Trigonometric identities are mathematical equalities that involve trigonometric functions. They are extremely useful tools for solving a wide range of problems in mathematics and science. One such important identity is \( \sin^{-1}x + \cos^{-1}x = \frac{\pi}{2} \). This identity reflects the complementary nature of sine and cosine for a given angle in a right triangle. By understanding and applying these identities, we can simplify complex trigonometric equations and make them more manageable. In the given problem, we multiply both sides of the trigonometric identity by 4 to relate it to the equation given in the exercise. This alteration helps us strategically substitute and simplify the given equation, aiding in the solution process.

To solve trigonometric equations, one needs to identify relationships or identities that can aid in simplifying the equation. It often involves employing trigonometric identities, isolating the variable, and using inverse trigonometric functions to find the solution.

In the problem provided, we start with the expression \(4 \sin^{-1}x + \cos^{-1}x = \pi\).

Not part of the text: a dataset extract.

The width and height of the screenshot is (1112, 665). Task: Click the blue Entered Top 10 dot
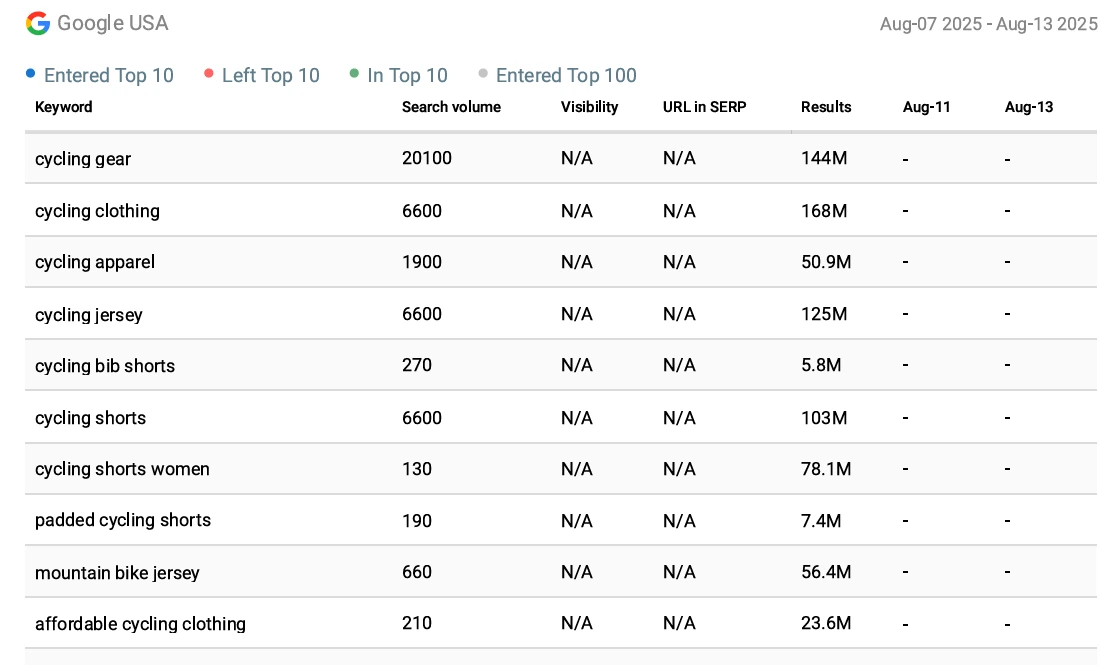(x=31, y=74)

By utilizing the identity \( \sin^{-1}x + \cos^{-1}x = \frac{\pi}{2} \), we are able to reframe the equation by substituting the equivalent expression into the given problem.

• We substitute \(4 \sin^{-1}x + 4\cos^{-1}x = 2\pi\) into the equation, resulting in \(2\pi - 3\cos^{-1}x = \pi\).
• This equivalence simplifies to \(-3\cos^{-1}x = -\pi\).
• Finally, by isolating \(\cos^{-1}x\), we divide both sides by -3, which leads us to the resolution of the problem.

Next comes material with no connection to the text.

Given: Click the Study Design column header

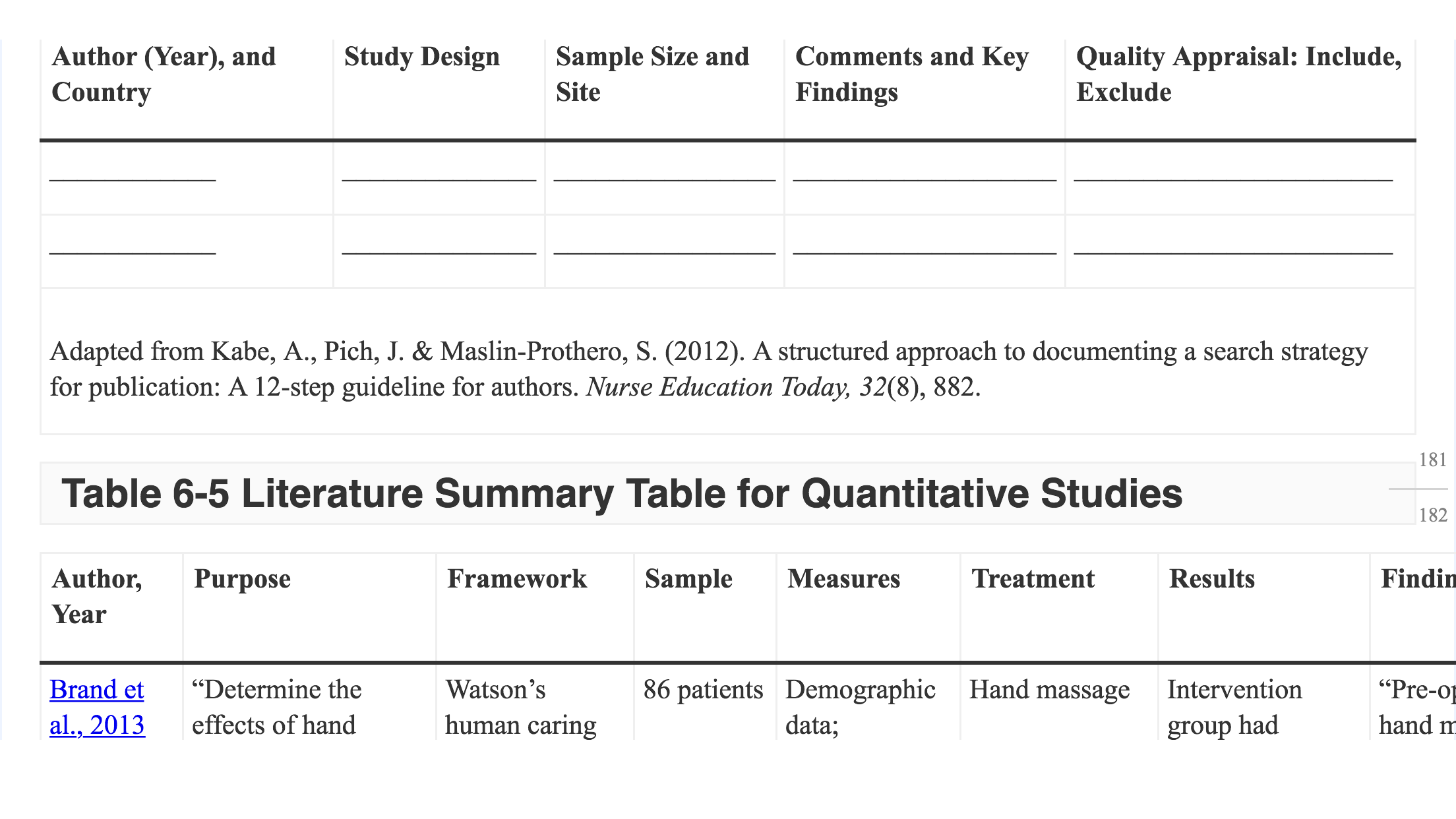Looking at the screenshot, I should (422, 57).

These steps demonstrate how breaking down and strategically manipulating the components of a trigonometric equation can efficiently lead to a solution.

The arcsine function, denoted as \( \sin^{-1} \) is an inverse trigonometric function that takes on the range of the angles measured between \(-\frac{\pi}{2}\) to \( \frac{\pi}{2} \). When applied to a value, it reveals the angle whose sine is that value.

This function is crucial in scenarios where we know the sine of an angle but need to find the actual angle. The arcsine, along with other inverse trigonometric functions like arccosine (\( \cos^{-1} \)) and arctangent, are tools used to resolve equations where the angle is the unknown.

In this exercise, identifying the relationship involving the arcsine and arccosine functions allows us to express the given equation in a solvable manner through the application of trigonometric identities. These relationships and the familiarity with the inverse trigonometric functions greatly simplify the problem-solving process.